Internationalistisches Wirken
Auf wirtschaftlicher Ebene wurde eine Agrarreform durchgesetzt mit Abschaffung aller Privilegien der traditionellen Oberhäupter (die eine feudale Aristokratie bildeten) und der Verstaatlichung des Bodens, um die BäuerInnen vor der Spekulation zu schützen. Burkina Faso setzte ein massives Programm zur Errichtung von Staudämmen und Bewässerungsanlagen ein, um die Trockenheit zu bekämpfen. Dabei konnte eine solche Mobilisierung der Bevölkerung erreicht werden, die an diejenige in der Sowjetunion während dem ersten Fünfjahresplan erinnerte. Die Landwirtschaftstechniken wurden modernisiert und eine kleine Lebensmittelindustrie wurde aufgebaut, um die Agrarprodukte vor Ort zu bearbeiten. Die Revolution war weit davon entfernt, ihre Möglichkeiten ausgeschöpft zu haben. Kurz vor dem Putsch von Compaoré stand ein Fünfjahresplan in Arbeit, der die nationale Wirtschaft weiterentwickelt hätte.

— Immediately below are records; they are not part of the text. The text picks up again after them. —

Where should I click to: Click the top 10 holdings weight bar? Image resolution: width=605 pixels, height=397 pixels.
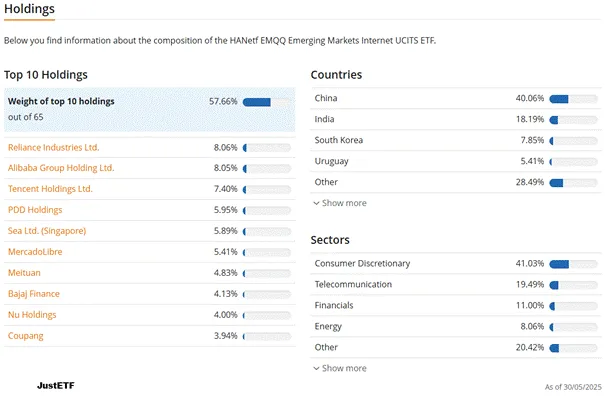[267, 102]
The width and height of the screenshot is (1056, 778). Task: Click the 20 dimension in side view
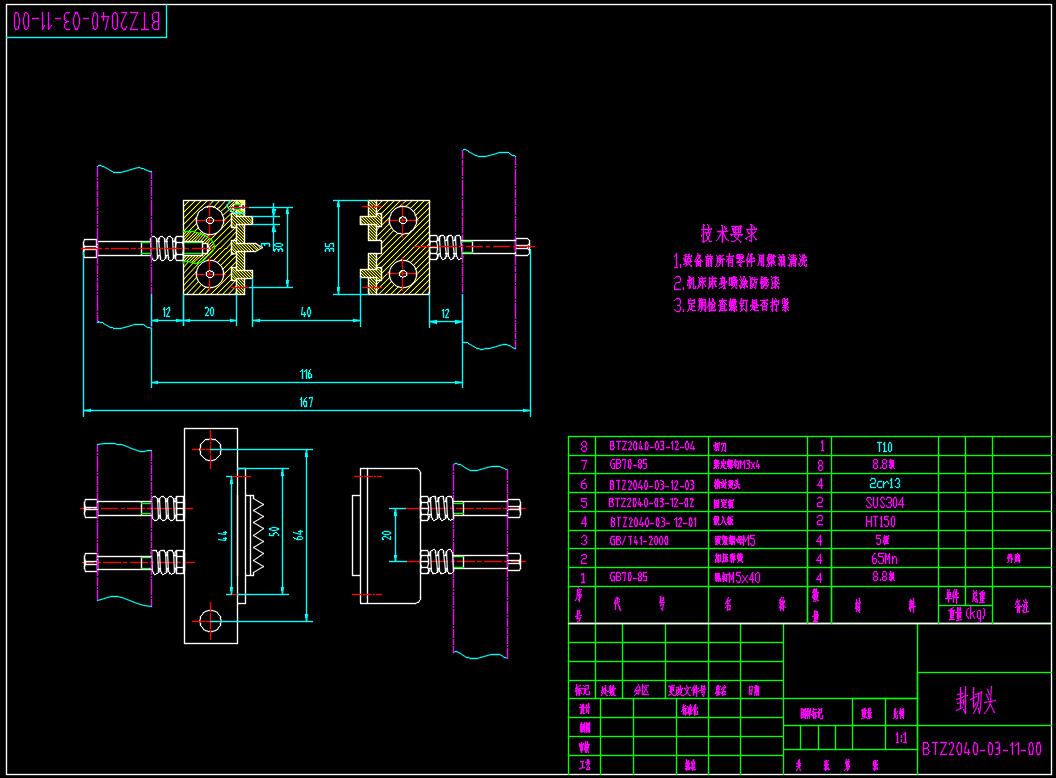coord(386,535)
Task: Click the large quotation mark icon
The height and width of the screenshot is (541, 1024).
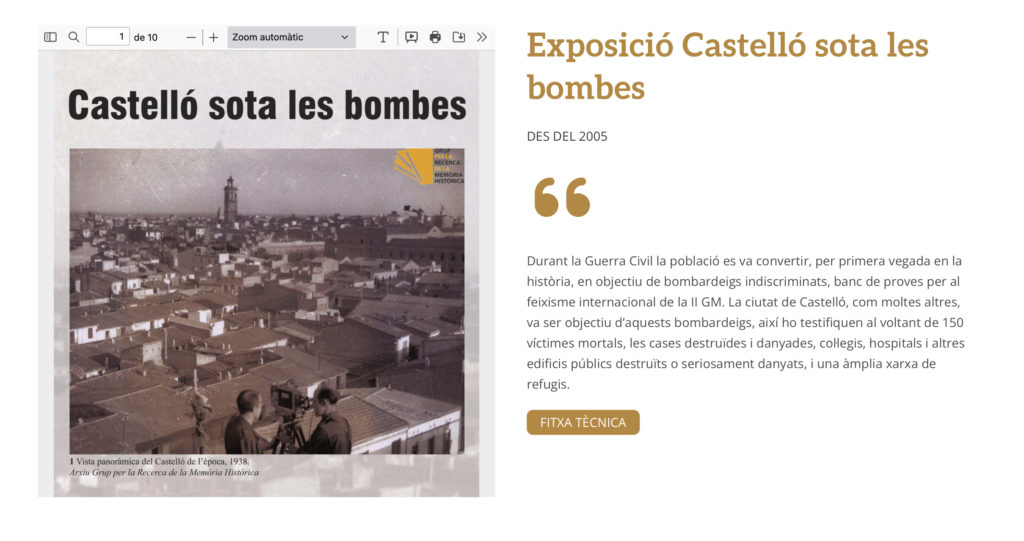Action: tap(562, 197)
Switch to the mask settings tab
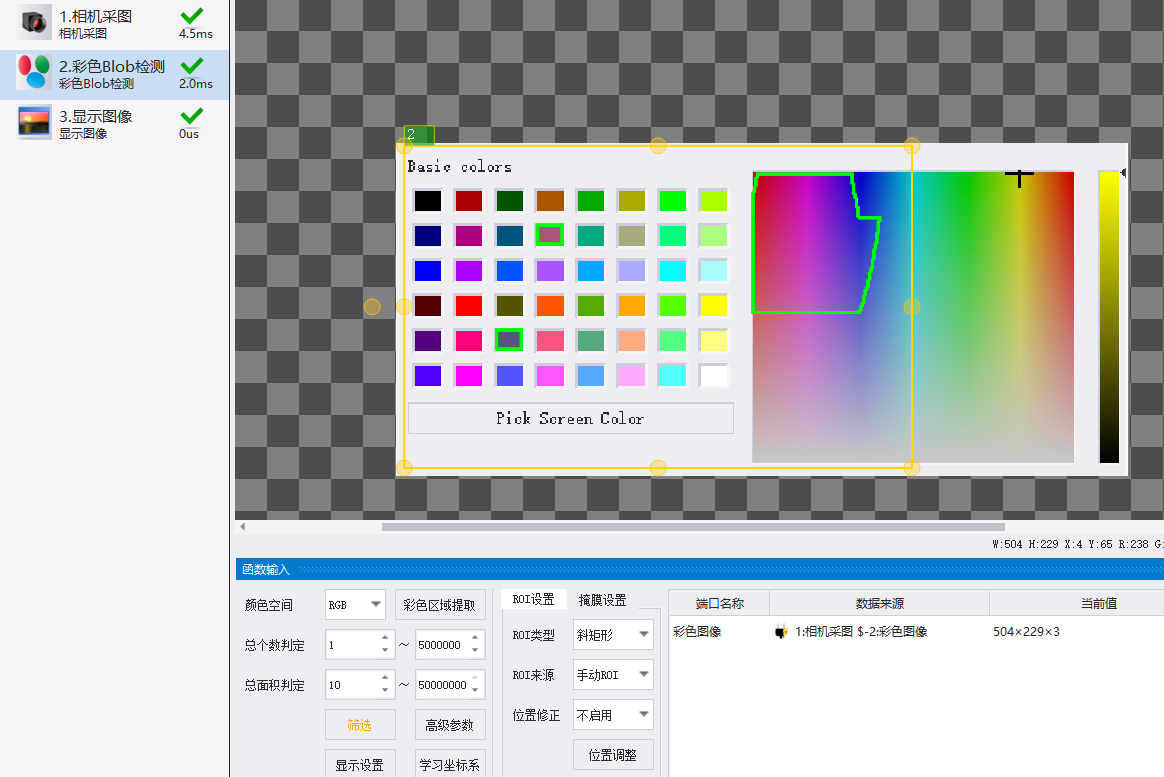The height and width of the screenshot is (777, 1164). pos(603,600)
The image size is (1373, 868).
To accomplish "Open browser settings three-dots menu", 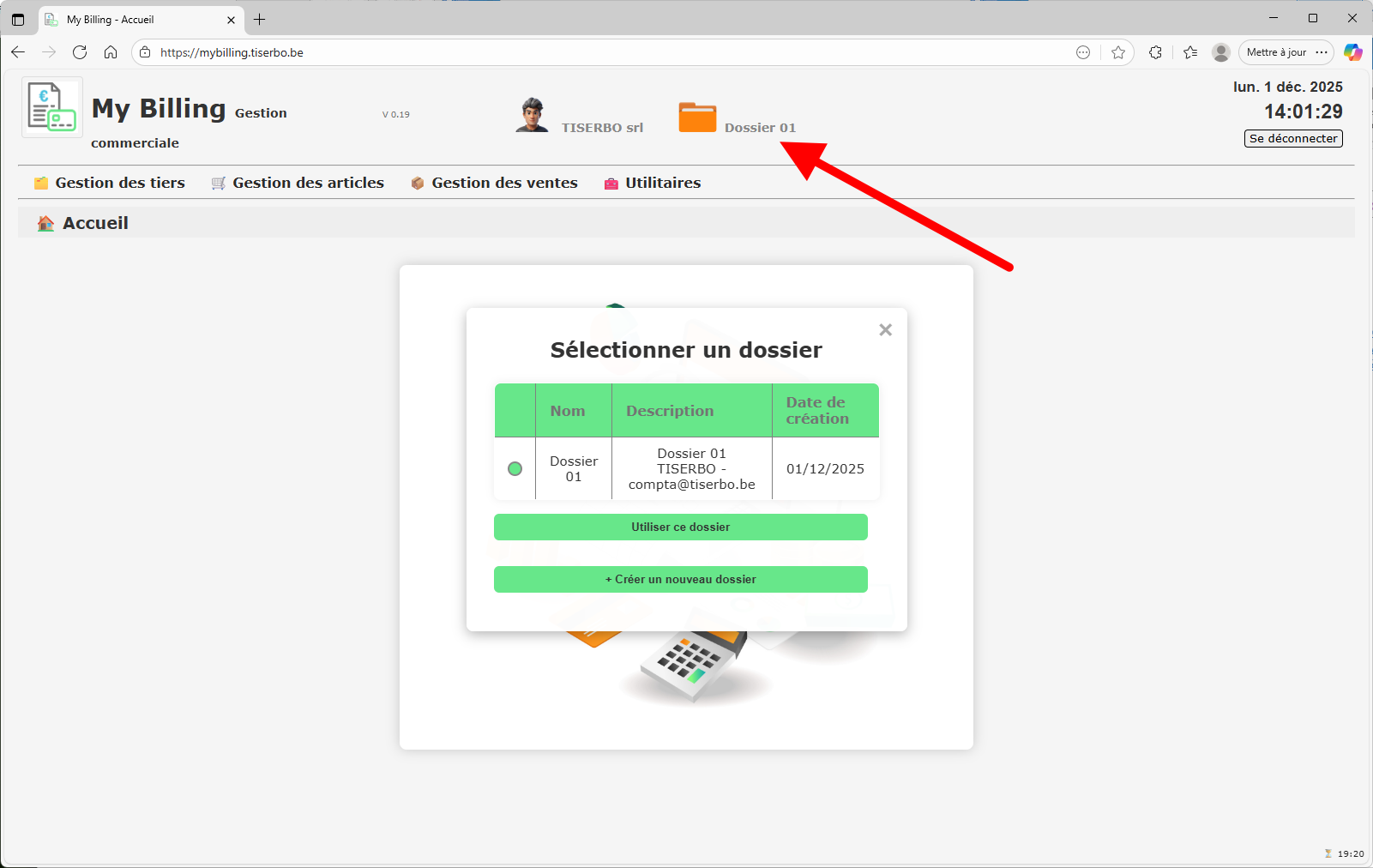I will [1322, 52].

Die burkinische Revolution glänzte auch durch ihre ökologische Dimension, durch den Kampf gegen die Ausbreitung der Wüste und durch seine grossen Aufforstungsprogrammen. Sankara bleibt für immer in Erinnerung durch sein internationalistisches Wirken gegen den Imperialismus: Er setzte sich gegen die unrechtmässige Verschuldung – dem wichtigen Instrument der neokolonialen Herrschaft – ein, gegen welches sich die imperialistisch unterdrückten Länder zusammenschliessen sollten und die sie sich zu zahlen verweigern hätten müssen. Auch diese Ideen Sankaras behalten eine brennende Aktualität …

Zerbrechliche Grundlage
Ihre Errungenschaften waren spektakulär. Und doch befand sich die burkinische Revolution auf einer äusserst zerbrechlichen Grundlage. Sie stützte sich auf eine kleine soziale Basis, bestehend aus den wenigen ArbeiterInnen, einem schwankenden Teil der kleinbürgerlichen Intellektuellen, auf einen Teil der Armee und auf die grosse Bauernschaft, die die Revolution aber nicht schnell genug als Klasse organisieren konnte. Ihr fehlte eine vereinigte revolutionäre Partei und sie war geschwächt durch Differenzen unter den RevolutionärInnen selber. Um das Mindestmass an notwendiger primitiver Akkumulation zu erreichen zur Umsetzung der wirtschaftlichen und sozialen Programmen, war Sankara gezwungen, einen ziemlich harten Sparkurs unter allen etwas privilegierteren Klassen durchzusetzen: unter den Staatbediensteten und der Bürokratie bis auf die höchsten Ebenen des Staates. Dies löste Unzufriedenheit unter den betroffenen Schichten aus. In dieser Situation bildete sich eine Strömung unter den RevolutionärInnen an der Macht um Blaise Compaoré, diese OpportunistInnen wollten der Revolution ein Ende setzen, um von der Macht zu profitieren und um die Stelle einer Kompradorenbourgeoisie einzunehmen. Es ist anzunehmen, dass der französische Staat beteiligt war an der Ermordung Sankaras. Die demokratische Volksrevolution wurde somit zur gleichen Zeit umgebracht wie ihr Anführer Thomas Sankara. Aber die Ermordung dieses Mannes reicht nicht aus, um seine Idee zu töten. Diese sind heute so lebendig wie nie. Die Ideen Sankaras sind unentbehrlich für die heutigen Kämpfe.